Importantly, HHS decided not to exempt broker and agent commissions from being included in the administrative cost side of the equation despite a new National Association of Insurance Commissioners (NAIC) resolution urging it to do otherwise.
The Kaiser Family Foundation has taken a look at how this decision will impact various states. It finds that, while commissions average about 6% of premium in the individual market and 5% for the small group market, it varies widely from state to state. KFF writes:
Interestingly, the amount insurers spend on brokers compensation varies quite a bit from state to state. In the individual market, commissions range from less than 1% of premiums on average in Hawaii and Vermont to nearly 10% of premiums in South Carolina and Delaware. In the small group market, broker compensation accounts for less than 1% of premiums in Alabama and North Dakota, compared to about 7% of premiums in Utah and California.
The difference is due to a number of factors, but the biggest one is probably competition. If a single company has a near monopoly it is not necessary to spend much on marketing and sales.
This suggests a fairly obvious consequence of the MLR regulation. If monopoly leads to lower administrative expenses, and hence higher MLRs, due to low marketing costs, the opposite is likely to happen as well — a requirement for higher MLRs will lead to monopoly.
Dan Perrin, of the HSA Coalition, notes another consequence — instead of lowering the cost of coverage, the MLR will raise it. He argues that lower-cost “bronze plans” and HSAs will be banished from exchanges because both achieve their lower premiums by having higher out-of-pocket responsibilities.

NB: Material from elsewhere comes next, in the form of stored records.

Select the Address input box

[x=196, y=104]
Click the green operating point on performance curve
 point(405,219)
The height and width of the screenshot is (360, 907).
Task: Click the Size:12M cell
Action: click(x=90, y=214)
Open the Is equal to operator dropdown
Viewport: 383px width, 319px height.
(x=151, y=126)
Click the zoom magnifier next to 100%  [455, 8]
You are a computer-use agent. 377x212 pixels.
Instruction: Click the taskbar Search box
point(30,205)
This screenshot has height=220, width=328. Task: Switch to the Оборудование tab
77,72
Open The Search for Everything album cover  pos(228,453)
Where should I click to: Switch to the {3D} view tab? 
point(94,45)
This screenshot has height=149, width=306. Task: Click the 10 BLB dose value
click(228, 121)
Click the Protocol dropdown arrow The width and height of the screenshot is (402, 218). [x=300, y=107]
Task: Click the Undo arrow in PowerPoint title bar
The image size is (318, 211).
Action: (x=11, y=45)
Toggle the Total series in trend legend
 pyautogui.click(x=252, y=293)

The out-of-pocket spending is not counted in the MLR calculation. He writes:
To repeat, just so everyone is clear: If an insurer pays for a health care service for their insured, the MLR rule counts that in their MLR rule. But if an individual pays for a health care service to meet their deductible, the MLR rule does not count that expenditure.
Let’s give an illustration:
- I buy an insurance policy with no deductible that costs $5,000.
- I have $4,000 in medical expenses.
- That is 80% of my premium, so the health plans is in compliance.
- If I buy a policy with $1,000 deductible for $4,000 in premium,
- And still have $4,000 in medical expenses.
- I pay the first $1,000 directly to meet my deductible.
- The health plan pays the remaining $3,000
- That is only 75% of my $4,000 premium, so the plan is not in compliance.
Exact same total cost of coverage. Exact same medical expense. But one design complies and the other does not.
So, the consequences of the MLR regulation are:
- More monopoly, and
- Higher costs
And maybe that is why MLR regulations have never actually worked in the states that have adopted them over the years.
But, like everything else in ObamaCare, the law was enacted heedless of any evidence or logic and solely for political reasons.